From: Jiaqi Yan <jiaqiyan@google.com>
To: ljs@kernel.org, linmiaohe@huawei.com, osalvador@kernel.org,
ziy@nvidia.com, harry.yoo@oracle.com, willy@infradead.org
Cc: osalvador@suse.de, lorenzo.stoakes@oracle.com,
jackmanb@google.com, hannes@cmpxchg.org,
nao.horiguchi@gmail.com, david@kernel.org,
william.roche@oracle.com, tony.luck@intel.com,
wangkefeng.wang@huawei.com, jane.chu@oracle.com,
akpm@linux-foundation.org, muchun.song@linux.dev,
liam@infradead.org, rientjes@google.com, duenwen@google.com,
jthoughton@google.com, linux-mm@kvack.org,
linux-kernel@vger.kernel.org, vbabka@suse.cz, rppt@kernel.org,
shuah@kernel.org, surenb@google.com, mhocko@suse.com,
boudewijn@delta-utec.com, Jiaqi Yan <jiaqiyan@google.com>
Subject: [PATCH v5 1/4] mm/page_alloc: only free healthy pages in high-order has_hwpoisoned folio
Date: Sun, 31 May 2026 05:58:26 +0000 [thread overview]
Message-ID: <20260531055829.3636554-2-jiaqiyan@google.com> (raw)

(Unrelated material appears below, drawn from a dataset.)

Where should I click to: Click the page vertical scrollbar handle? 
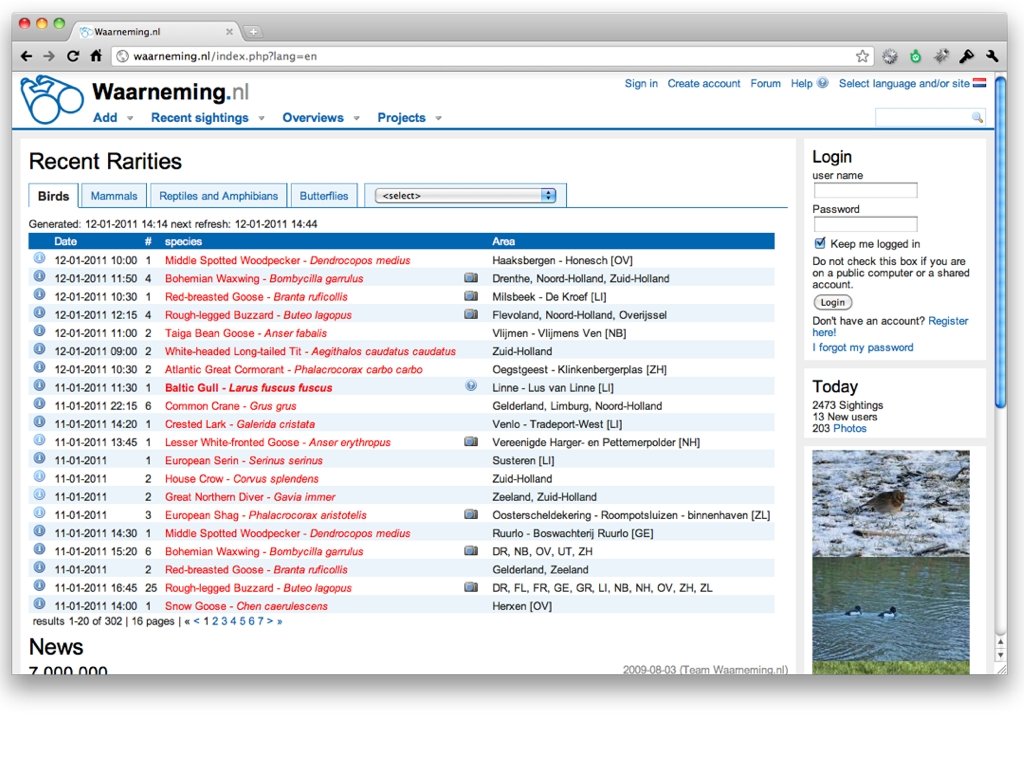coord(1000,243)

In-Reply-To: <20260531055829.3636554-1-jiaqiyan@google.com>
At the end of dissolve_free_hugetlb_folio(), a free HugeTLB folio
becomes non-HugeTLB, and it is released to buddy allocator
as a high-order folio, e.g. a folio that contains 262144 pages
if the folio was a 1G HugeTLB hugepage.
This is problematic if the HugeTLB hugepage contained HWPoison
subpages. In that case, since buddy allocator does not check
HWPoison for non-zero-order folio, the raw HWPoison page can
be given out with its buddy page and be re-used by either
kernel or userspace.
Memory failure recovery (MFR) in kernel does attempt to take
raw HWPoison page off buddy allocator after
dissolve_free_hugetlb_folio(). However, there is always a time
window between dissolve_free_hugetlb_folio() frees a HWPoison
high-order folio to buddy allocator and MFR takes HWPoison
raw page off buddy allocator.
Another similar situation is when a transparent huge page (THP)

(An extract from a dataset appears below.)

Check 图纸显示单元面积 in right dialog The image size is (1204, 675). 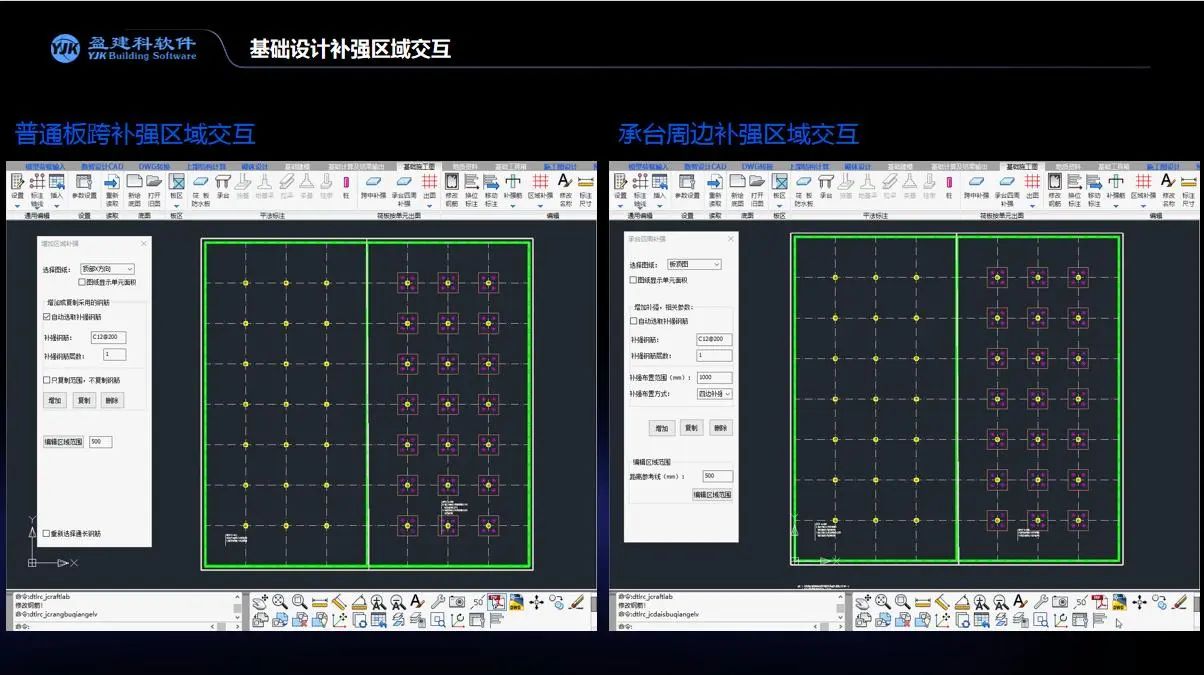(x=633, y=280)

runs into memory failure but splitting failed. Such THP will
eventually be released to buddy allocator when owning userspace
processes are gone, but with certain subpages having HWPoison.
One obvious way to avoid both problems is to add page sanity
checks in page allocate or free path. However, it is against
the past efforts to reduce sanity check overhead [1,2,3].

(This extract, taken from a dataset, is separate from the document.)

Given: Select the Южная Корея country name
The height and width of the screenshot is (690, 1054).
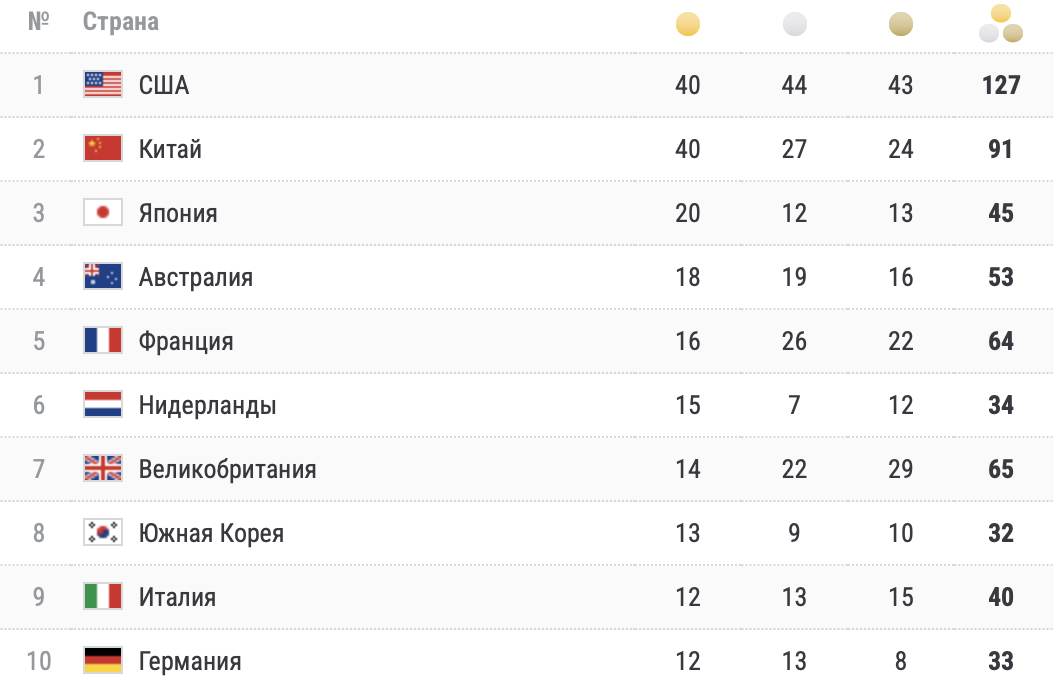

Introduce free_has_hwpoisoned() to only free the healthy pages
and to exclude the HWPoison ones in the high-order folio.
The idea is to iterate through the sub-pages of the folio to
identify contiguous ranges of healthy pages.
free_has_hwpoisoned() is added in free_pages_prepare() as
a shortcut and is only invoked if PG_has_hwpoisoned indicates
HWPoison page exists and after checks and preparations in
free_pages_prepare() all succeeded. free_has_hwpoisoned() then
can re-use free_prepared_contig_range() [4] to decompose healthy
ranges into the largest possible chunks of different orders.
Every chunk meets the requirements to be freed via free_one_page().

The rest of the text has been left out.